Presentations focused on the Islamic way of life in political, social, economic, judicial and religious areas. Short documentary videos were shown in tents at the event and displayed many historical and cultural artifacts from such Islamic countries as Saudi Arabia and Morocco.

“I feel that this event is one of many that have started to promote awareness,” sophomore Maryam Sarrafe said. “After the events of the last year it is even more important to promote awareness of what Islam is truly about.”

-Benjamin Cole

Former presidential candidate speaks at local meeting

Reading from his book of poetry and offering insight into politics and culture, former presidential candidate Eugene McCarthy highlighted a Foggy Bottom Association meeting last week. Introducing McCarthy, Foggy Bottom Association President Ron Cocome called him “a truly great American.”

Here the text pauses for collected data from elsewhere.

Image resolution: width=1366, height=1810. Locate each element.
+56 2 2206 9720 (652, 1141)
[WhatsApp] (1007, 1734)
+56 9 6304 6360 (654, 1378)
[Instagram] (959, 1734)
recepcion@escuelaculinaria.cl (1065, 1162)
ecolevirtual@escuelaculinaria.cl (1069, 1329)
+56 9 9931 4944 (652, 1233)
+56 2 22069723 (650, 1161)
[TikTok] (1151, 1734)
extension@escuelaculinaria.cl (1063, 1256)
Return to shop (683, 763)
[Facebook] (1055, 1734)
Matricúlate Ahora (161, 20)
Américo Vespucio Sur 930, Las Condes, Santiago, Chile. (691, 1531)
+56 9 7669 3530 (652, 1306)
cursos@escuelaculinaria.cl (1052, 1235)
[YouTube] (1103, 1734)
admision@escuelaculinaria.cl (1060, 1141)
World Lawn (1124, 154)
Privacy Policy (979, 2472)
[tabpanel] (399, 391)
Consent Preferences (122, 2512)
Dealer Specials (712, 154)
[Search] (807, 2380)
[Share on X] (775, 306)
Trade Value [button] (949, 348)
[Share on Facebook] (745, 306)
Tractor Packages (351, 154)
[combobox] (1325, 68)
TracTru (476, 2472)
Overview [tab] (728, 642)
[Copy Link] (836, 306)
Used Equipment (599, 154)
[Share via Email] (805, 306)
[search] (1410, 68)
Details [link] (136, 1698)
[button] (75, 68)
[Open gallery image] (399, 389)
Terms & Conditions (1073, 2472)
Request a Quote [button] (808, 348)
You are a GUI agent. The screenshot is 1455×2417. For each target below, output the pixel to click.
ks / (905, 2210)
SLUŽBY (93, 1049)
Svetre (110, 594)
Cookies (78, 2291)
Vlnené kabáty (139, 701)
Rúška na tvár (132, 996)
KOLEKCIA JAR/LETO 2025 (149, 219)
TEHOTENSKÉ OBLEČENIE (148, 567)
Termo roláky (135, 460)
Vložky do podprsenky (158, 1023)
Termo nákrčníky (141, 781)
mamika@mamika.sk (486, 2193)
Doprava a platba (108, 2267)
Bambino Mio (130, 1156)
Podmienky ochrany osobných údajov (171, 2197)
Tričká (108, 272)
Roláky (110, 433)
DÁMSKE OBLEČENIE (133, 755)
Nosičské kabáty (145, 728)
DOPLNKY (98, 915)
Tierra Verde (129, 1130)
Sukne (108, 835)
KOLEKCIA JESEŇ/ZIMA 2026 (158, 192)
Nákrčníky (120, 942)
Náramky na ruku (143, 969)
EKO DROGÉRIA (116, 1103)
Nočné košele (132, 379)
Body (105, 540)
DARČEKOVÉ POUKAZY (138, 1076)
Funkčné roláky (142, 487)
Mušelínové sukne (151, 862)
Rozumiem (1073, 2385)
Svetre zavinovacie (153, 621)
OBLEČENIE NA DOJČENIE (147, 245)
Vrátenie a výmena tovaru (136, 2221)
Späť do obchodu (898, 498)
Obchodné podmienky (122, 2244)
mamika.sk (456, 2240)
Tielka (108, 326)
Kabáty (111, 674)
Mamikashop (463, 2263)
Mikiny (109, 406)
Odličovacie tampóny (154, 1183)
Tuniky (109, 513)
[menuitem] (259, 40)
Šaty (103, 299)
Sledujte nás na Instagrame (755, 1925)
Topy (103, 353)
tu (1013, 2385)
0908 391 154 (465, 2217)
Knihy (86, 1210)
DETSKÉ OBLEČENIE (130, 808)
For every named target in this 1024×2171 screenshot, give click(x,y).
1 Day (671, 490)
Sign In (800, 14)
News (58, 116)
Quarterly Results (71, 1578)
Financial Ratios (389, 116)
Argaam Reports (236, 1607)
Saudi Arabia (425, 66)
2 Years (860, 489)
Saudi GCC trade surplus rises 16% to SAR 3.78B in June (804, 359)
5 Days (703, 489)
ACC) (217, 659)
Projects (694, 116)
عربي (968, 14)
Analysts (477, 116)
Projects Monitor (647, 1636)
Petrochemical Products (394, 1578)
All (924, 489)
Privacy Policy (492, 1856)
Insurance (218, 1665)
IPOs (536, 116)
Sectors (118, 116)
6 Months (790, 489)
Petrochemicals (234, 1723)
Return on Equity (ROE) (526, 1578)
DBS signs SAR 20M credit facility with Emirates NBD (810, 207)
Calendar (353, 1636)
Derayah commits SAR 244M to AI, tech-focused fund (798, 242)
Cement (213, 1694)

McCarthy, a Minnesota senator from 1959 to 1971 and Democratic presidential candidate in 1968, shared his thoughts on government, elections and the media before reading selections from his 1997 book of poetry “Eugene J. McCarthy: Selected Poems.”

McCarthy recommended getting rid of the two-party system in government.

“They are so close together that they never raise any important issues,” he said.

McCarthy stressed the importance of the Electoral College, cutting campaign spending and increasing government representatives in order for them to represent a smaller constituent of the population.

McCarthy’s poetry dealt with politics, society and his hopes for peace. One poem, “Public Man,” re-affirmed his statements about senators and publicity.

“(The public man) shades his eyes against fireflies . nose to the ground like a blind bloodhound . elbows slowly sunk into tablecloth.”